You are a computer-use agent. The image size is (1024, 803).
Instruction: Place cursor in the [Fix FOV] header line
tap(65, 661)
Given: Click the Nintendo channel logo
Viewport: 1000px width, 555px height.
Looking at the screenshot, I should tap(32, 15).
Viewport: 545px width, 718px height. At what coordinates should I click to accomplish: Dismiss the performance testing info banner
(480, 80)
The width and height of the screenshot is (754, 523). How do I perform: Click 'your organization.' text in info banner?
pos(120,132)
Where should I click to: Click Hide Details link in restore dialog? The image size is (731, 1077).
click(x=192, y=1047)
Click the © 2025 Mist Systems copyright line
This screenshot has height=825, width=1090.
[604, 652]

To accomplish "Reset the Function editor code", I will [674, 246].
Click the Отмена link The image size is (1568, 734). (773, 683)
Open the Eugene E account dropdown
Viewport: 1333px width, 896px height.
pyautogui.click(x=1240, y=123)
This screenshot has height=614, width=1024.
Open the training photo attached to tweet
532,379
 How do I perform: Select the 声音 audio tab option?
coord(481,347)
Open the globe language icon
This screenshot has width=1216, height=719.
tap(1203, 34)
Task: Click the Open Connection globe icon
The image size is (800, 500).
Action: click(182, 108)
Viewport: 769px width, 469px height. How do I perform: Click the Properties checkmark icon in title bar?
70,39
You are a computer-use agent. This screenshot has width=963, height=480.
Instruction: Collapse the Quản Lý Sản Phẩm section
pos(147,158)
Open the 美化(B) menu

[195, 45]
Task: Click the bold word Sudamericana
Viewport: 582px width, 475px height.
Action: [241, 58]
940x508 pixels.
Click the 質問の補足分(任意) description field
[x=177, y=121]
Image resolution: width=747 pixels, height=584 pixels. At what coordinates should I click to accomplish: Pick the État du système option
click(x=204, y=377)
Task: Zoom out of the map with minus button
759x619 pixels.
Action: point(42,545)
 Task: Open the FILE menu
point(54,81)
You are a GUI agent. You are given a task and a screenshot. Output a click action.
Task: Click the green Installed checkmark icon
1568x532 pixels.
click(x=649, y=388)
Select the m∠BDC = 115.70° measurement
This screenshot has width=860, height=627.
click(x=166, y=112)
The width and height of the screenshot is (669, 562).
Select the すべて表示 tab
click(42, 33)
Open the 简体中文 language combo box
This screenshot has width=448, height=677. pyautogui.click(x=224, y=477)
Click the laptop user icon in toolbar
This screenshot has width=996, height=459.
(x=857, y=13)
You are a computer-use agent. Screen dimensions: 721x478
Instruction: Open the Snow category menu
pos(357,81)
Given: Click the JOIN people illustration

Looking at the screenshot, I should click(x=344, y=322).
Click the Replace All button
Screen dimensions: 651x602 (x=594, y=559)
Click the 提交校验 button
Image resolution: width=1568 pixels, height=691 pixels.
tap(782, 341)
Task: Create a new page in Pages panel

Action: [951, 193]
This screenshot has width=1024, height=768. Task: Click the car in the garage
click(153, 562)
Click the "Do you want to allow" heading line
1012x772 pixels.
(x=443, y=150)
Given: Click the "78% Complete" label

### Required work
The records above must be written out again exactly.

### Exercise answer
You are a computer-use agent. The image size is (1024, 803).
Instruction: Place cursor in the [Fix FOV] header line
tap(65, 661)
Given: Click the Nintendo channel logo
Viewport: 1000px width, 555px height.
Looking at the screenshot, I should tap(32, 15).
Viewport: 545px width, 718px height. At what coordinates should I click to accomplish: Dismiss the performance testing info banner
(480, 80)
The width and height of the screenshot is (754, 523). How do I perform: Click 'your organization.' text in info banner?
pos(120,132)
Where should I click to: Click Hide Details link in restore dialog? The image size is (731, 1077).
click(x=192, y=1047)
Click the © 2025 Mist Systems copyright line
This screenshot has height=825, width=1090.
[604, 652]

To accomplish "Reset the Function editor code", I will [674, 246].
Click the Отмена link The image size is (1568, 734). (773, 683)
Open the Eugene E account dropdown
Viewport: 1333px width, 896px height.
pyautogui.click(x=1240, y=123)
This screenshot has height=614, width=1024.
Open the training photo attached to tweet
532,379
 How do I perform: Select the 声音 audio tab option?
coord(481,347)
Open the globe language icon
This screenshot has width=1216, height=719.
tap(1203, 34)
Task: Click the Open Connection globe icon
The image size is (800, 500).
Action: click(182, 108)
Viewport: 769px width, 469px height. How do I perform: Click the Properties checkmark icon in title bar?
70,39
You are a computer-use agent. This screenshot has width=963, height=480.
Instruction: Collapse the Quản Lý Sản Phẩm section
pos(147,158)
Open the 美化(B) menu

[195, 45]
Task: Click the bold word Sudamericana
Viewport: 582px width, 475px height.
Action: [241, 58]
940x508 pixels.
Click the 質問の補足分(任意) description field
[x=177, y=121]
Image resolution: width=747 pixels, height=584 pixels. At what coordinates should I click to accomplish: Pick the État du système option
click(x=204, y=377)
Task: Zoom out of the map with minus button
759x619 pixels.
Action: point(42,545)
 Task: Open the FILE menu
point(54,81)
You are a GUI agent. You are given a task and a screenshot. Output a click action.
Task: Click the green Installed checkmark icon
1568x532 pixels.
click(x=649, y=388)
Select the m∠BDC = 115.70° measurement
This screenshot has width=860, height=627.
click(x=166, y=112)
The width and height of the screenshot is (669, 562).
Select the すべて表示 tab
click(42, 33)
Open the 简体中文 language combo box
This screenshot has width=448, height=677. pyautogui.click(x=224, y=477)
Click the laptop user icon in toolbar
This screenshot has width=996, height=459.
(x=857, y=13)
You are a computer-use agent. Screen dimensions: 721x478
Instruction: Open the Snow category menu
pos(357,81)
Given: Click the JOIN people illustration

Looking at the screenshot, I should click(x=344, y=322).
Click the Replace All button
Screen dimensions: 651x602 (x=594, y=559)
Click the 提交校验 button
Image resolution: width=1568 pixels, height=691 pixels.
tap(782, 341)
Task: Create a new page in Pages panel

Action: [951, 193]
This screenshot has width=1024, height=768. Task: Click the car in the garage
click(153, 562)
Click the "Do you want to allow" heading line
1012x772 pixels.
(x=443, y=150)
Given: Click the "78% Complete" label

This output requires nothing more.